A big part of the criticism of Calderón comes from his October 2008, proposed legislation which decriminalized possession of small amounts of illicit drugs. In April 2009, Calderón singed the bill into law, allowing for the personal use of some illicit drugs. This contradiction by Calderón has inflamed his critics. The new law allows individuals to possess small amounts of marijuana, cocaine, heroin, LSD, ecstasy, and methamphetamine without penalty. The breakdowns of the legal amounts are as follows:

• Marijuana – 5grams (approx. 3 joints)
• Cocaine – half a gram (approx. 4 lines)
• Heroin – 50 milligrams
• Methamphetamine – 40 milligrams
• LSD – 0.015 milligrams

The Mexican Attorney General’s Office characterized the law as regulating rather than legalizing drugs to give the public greater legal certainly. Some Mexican defense lawyers, however, view the changes as merely codifying what has been an informal practice among public officials within the Mexican Justice System. The break-out of the H1N1 virus (a.k.a. the Swine Flu) distracted the public and international opposing voices regarding the contradictory nature of this new drug law, as it came out at about the same time that the law was enacted.

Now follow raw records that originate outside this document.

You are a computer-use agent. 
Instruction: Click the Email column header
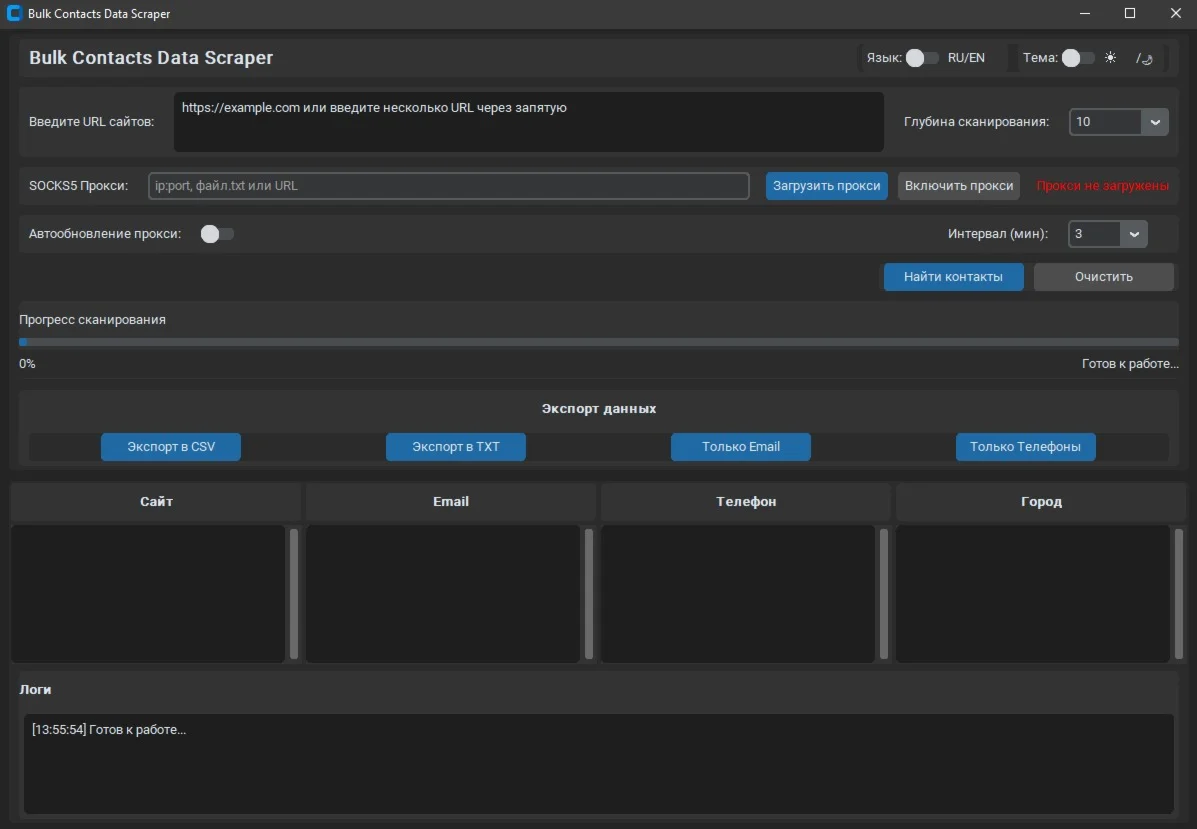pyautogui.click(x=451, y=501)
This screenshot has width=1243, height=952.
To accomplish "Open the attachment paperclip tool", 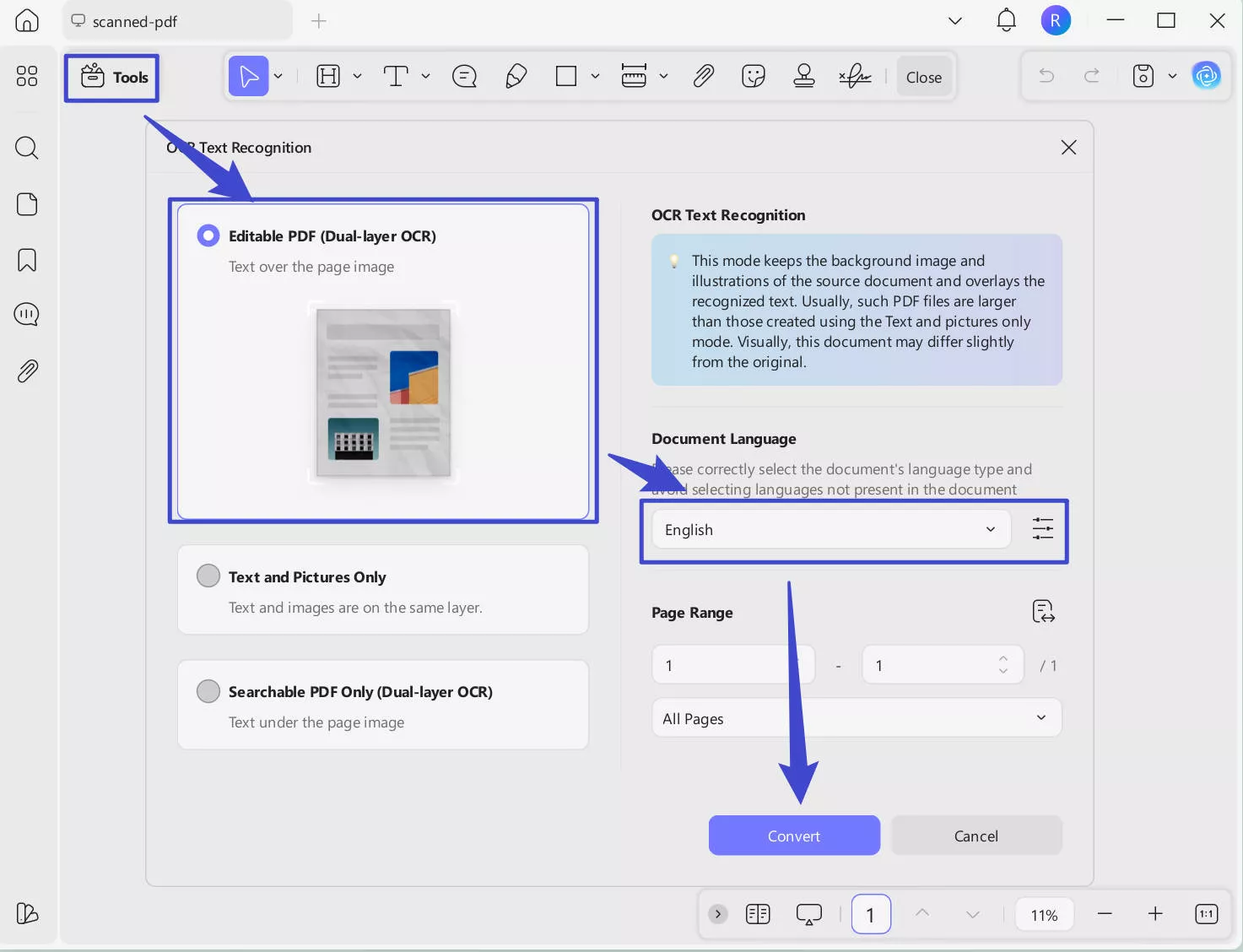I will [x=703, y=76].
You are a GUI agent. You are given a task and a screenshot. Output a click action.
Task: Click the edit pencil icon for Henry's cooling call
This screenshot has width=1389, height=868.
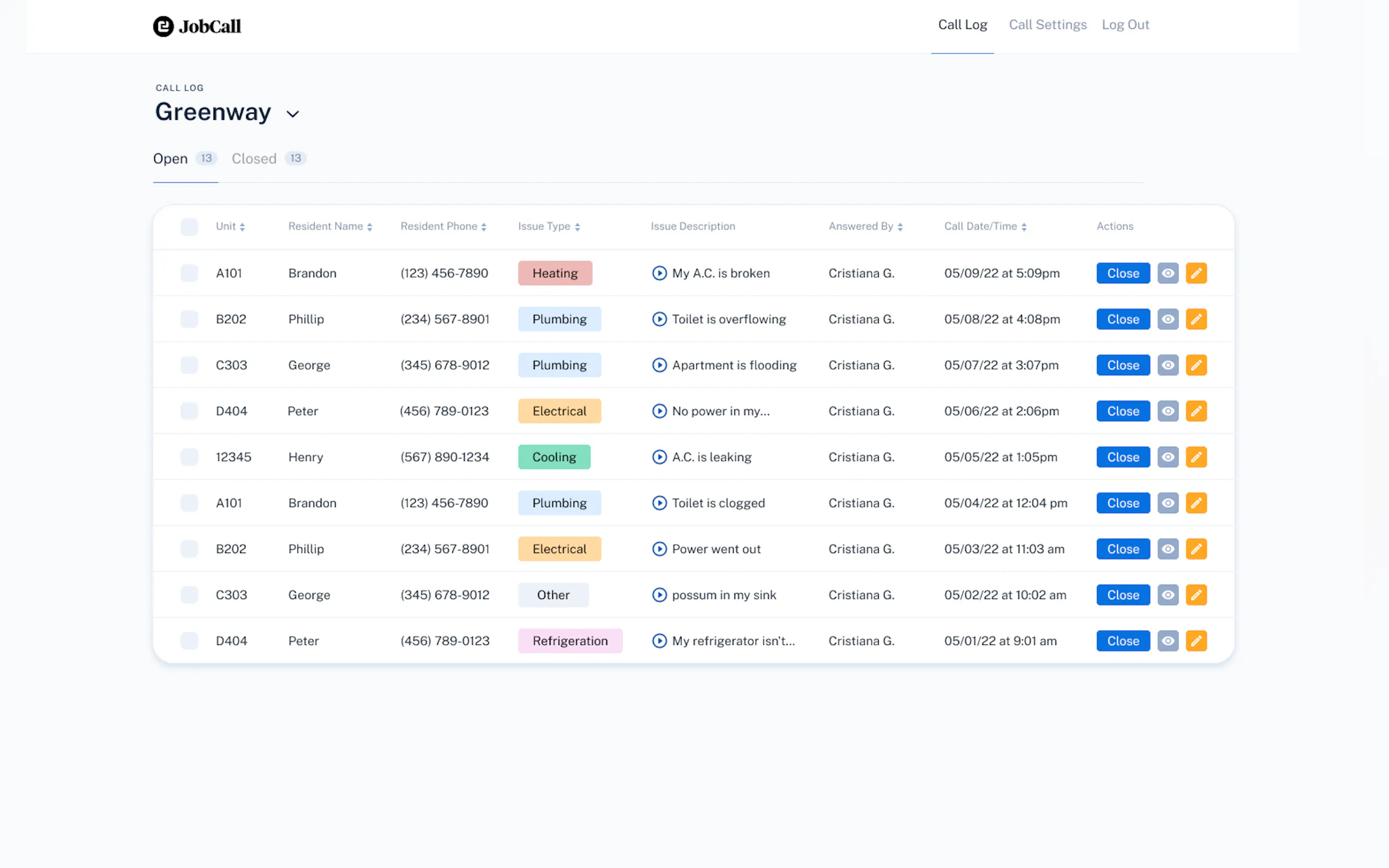click(x=1195, y=457)
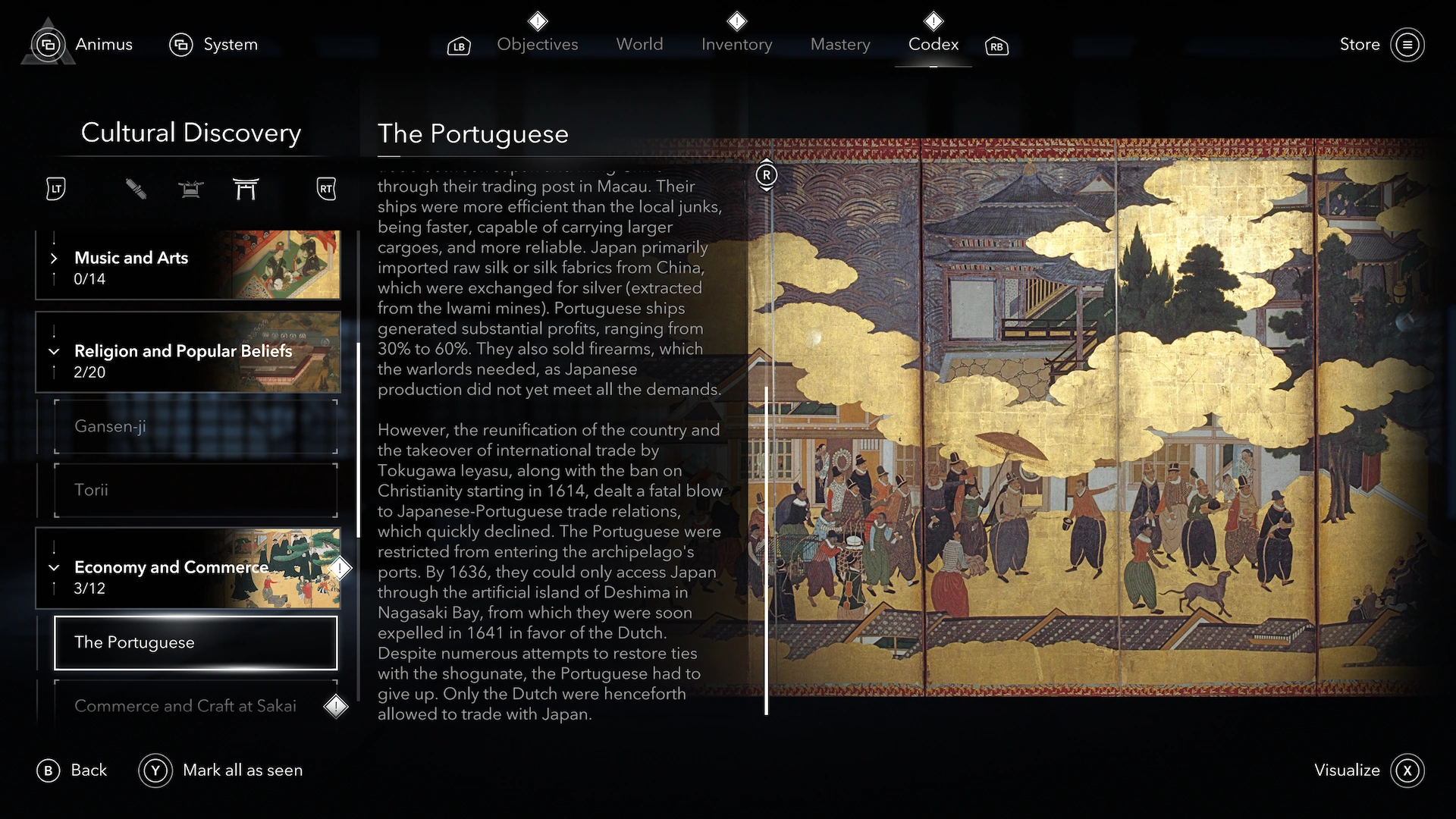This screenshot has height=819, width=1456.
Task: Switch to the Objectives tab
Action: tap(538, 45)

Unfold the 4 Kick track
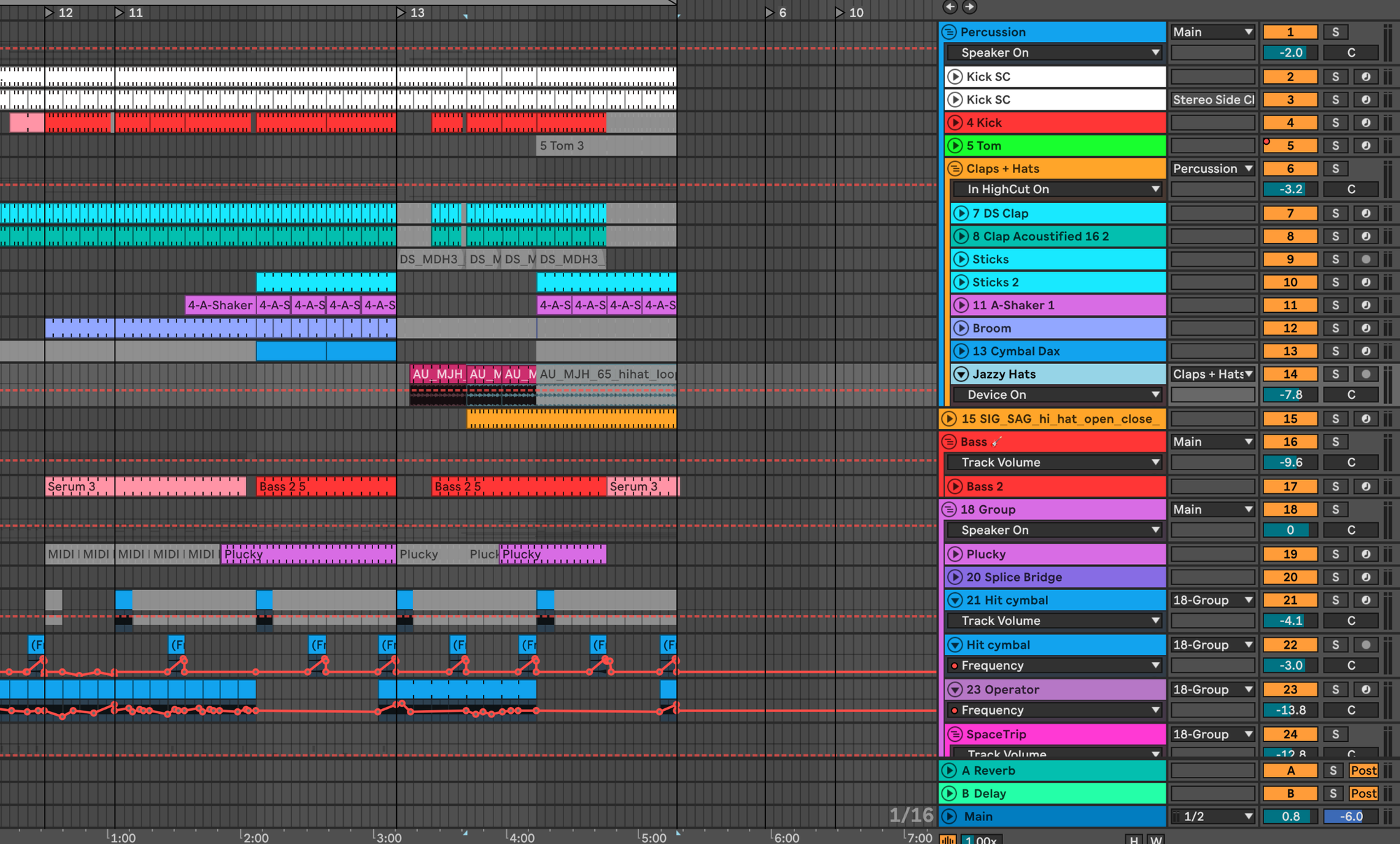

Despite all of these efforts to combat drug trafficking, this problem continues to get worse. From 2001 – 2008, the amount of cocaine transited from South America towards the U.S. ranges from 494 to 710 metric tons. Seventy-percent of all cocaine that comes into the U.S. is transited through the Mexican-Central American corridor. The primary means of smuggling include:

1. Go-fast boats (a.k.a. cigarette boats – like the one’s seen in Miami Vice)
2. Commercial & private vessels
3. Submarines
4. Commercial & private vehicles
5. Rail traffic
6. Busses
7. Tunnels
8. Pedestrians

What else can be done to combat this growing problem?